Astronomical experiment

TopHat was a scientific experiment launched from McMurdo Station in January 2001 to measure the cosmic microwave background radiation produced 300,000 years after the Big Bang. The balloon was launched on January 2, 2001 and proceeded to fly for 644 hours over the continent of Antarctica before landing on January 31, 2001. The balloon flew over the continent 38 kilometers (125,000 ft) above the ground. The working payload was shut down on January 10, 2001 after the liquid cryogens cooling the detectors were exhausted, and the balloon simply circled the continent until it was safe to land. The vorticial winds that typically carry balloons around the continent dissipated part of the way through the flight, and the balloon had to be terminated in a suboptimal location. The landing missed the targeted ice shelf by around one half mile, and while the discs containing the information were recovered safely using a Twin Otter, the gondola itself had not been recovered by August 2001.

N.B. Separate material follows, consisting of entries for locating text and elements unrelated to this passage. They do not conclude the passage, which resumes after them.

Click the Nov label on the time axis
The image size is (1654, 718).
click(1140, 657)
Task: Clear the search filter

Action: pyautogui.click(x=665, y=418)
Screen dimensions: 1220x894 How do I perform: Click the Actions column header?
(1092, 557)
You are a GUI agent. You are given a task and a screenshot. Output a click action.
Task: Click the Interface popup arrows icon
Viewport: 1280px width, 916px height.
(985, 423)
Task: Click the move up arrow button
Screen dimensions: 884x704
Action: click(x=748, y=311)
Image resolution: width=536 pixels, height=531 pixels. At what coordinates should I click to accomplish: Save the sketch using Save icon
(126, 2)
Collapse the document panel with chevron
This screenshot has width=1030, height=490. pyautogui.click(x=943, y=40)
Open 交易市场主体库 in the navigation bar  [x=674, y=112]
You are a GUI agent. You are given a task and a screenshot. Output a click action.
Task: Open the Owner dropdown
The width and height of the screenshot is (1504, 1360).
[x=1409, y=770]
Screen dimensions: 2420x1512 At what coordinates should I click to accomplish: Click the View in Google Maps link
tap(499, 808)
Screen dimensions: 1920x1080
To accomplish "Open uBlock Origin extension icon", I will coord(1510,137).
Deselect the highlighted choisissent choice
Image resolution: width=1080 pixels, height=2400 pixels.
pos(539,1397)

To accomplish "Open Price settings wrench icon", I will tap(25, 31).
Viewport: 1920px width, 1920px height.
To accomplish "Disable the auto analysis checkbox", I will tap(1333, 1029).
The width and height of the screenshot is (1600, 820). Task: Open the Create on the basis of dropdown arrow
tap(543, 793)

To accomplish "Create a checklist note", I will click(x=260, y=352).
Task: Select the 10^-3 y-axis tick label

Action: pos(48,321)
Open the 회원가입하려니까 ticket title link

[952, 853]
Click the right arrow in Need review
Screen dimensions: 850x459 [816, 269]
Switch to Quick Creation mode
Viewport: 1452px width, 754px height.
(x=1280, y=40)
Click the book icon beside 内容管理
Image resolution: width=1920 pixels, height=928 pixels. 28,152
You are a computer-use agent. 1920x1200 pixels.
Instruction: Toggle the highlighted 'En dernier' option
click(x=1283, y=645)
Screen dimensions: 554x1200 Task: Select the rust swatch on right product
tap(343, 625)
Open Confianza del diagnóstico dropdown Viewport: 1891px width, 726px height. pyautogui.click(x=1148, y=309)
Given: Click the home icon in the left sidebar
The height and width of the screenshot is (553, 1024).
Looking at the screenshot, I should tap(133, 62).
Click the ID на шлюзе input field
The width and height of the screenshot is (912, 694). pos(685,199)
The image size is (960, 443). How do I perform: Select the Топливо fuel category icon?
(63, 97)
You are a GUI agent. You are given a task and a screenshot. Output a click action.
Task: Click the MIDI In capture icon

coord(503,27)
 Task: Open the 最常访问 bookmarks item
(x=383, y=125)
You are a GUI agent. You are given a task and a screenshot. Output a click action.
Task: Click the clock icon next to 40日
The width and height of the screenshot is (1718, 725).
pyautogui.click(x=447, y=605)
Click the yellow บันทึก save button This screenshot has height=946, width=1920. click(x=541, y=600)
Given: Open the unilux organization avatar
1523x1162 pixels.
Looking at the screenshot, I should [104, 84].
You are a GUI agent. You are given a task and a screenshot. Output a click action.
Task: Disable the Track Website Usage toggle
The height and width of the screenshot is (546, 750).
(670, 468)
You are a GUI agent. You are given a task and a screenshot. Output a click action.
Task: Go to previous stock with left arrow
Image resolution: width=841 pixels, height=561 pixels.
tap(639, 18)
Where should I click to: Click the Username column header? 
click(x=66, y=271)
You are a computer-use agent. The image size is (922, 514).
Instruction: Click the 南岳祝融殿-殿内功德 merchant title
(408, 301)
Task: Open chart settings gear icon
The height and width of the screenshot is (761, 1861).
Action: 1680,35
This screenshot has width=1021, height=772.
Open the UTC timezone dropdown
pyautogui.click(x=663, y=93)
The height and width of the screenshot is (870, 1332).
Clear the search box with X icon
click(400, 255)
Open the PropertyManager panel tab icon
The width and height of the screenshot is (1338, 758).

The telescope was called part of the "Submillimeter Astrophysics Experiment" for Dr. Edward Cheng of NASA’s Goddard Space Flight Center. It took roughly 6 years to build and deploy. It was built in association with NASA’s Goddard Space Flight Center, the University of Chicago, the University of Wisconsin–Madison and the Danish Space Research Institute. TopHat experiment was the first of its kind in that it placed the telescope on top of the actual balloon, where it rotated at a constant rate around a vertical axis and covered a 48-degree-diameter window of the sky. The placement allowed for the telescope to gain a unique view of the sky, with no obstructions. The balloon itself took up 29.5 million cubic feet (835,000 m^{3}) of space.

TopHat was built in part to follow up the observations of the BOOMERanG experiment which also studied the cosmic background radiation. TopHat was attempting to detect the clumpiness of matter, how much matter was in the universe, how the universe was expanding, and if it was indeed flat as had been observed by BOOMERANG. Around 300,000 years after the big bang, the temperature of the universe cooled enough so that hydrogen atoms formed and the photons of energy (the radiation of energy from the explosion) were able to escape and travel indefinitely. This oldest source of radiation has a temperature of 2.73 K and is uniform except for one part in 100,000 where the temperature is slightly different. The patchiness of matter indicates the earliest structures being formed in the universe and TopHat was designed to detect this patchiness on roughly degree scales.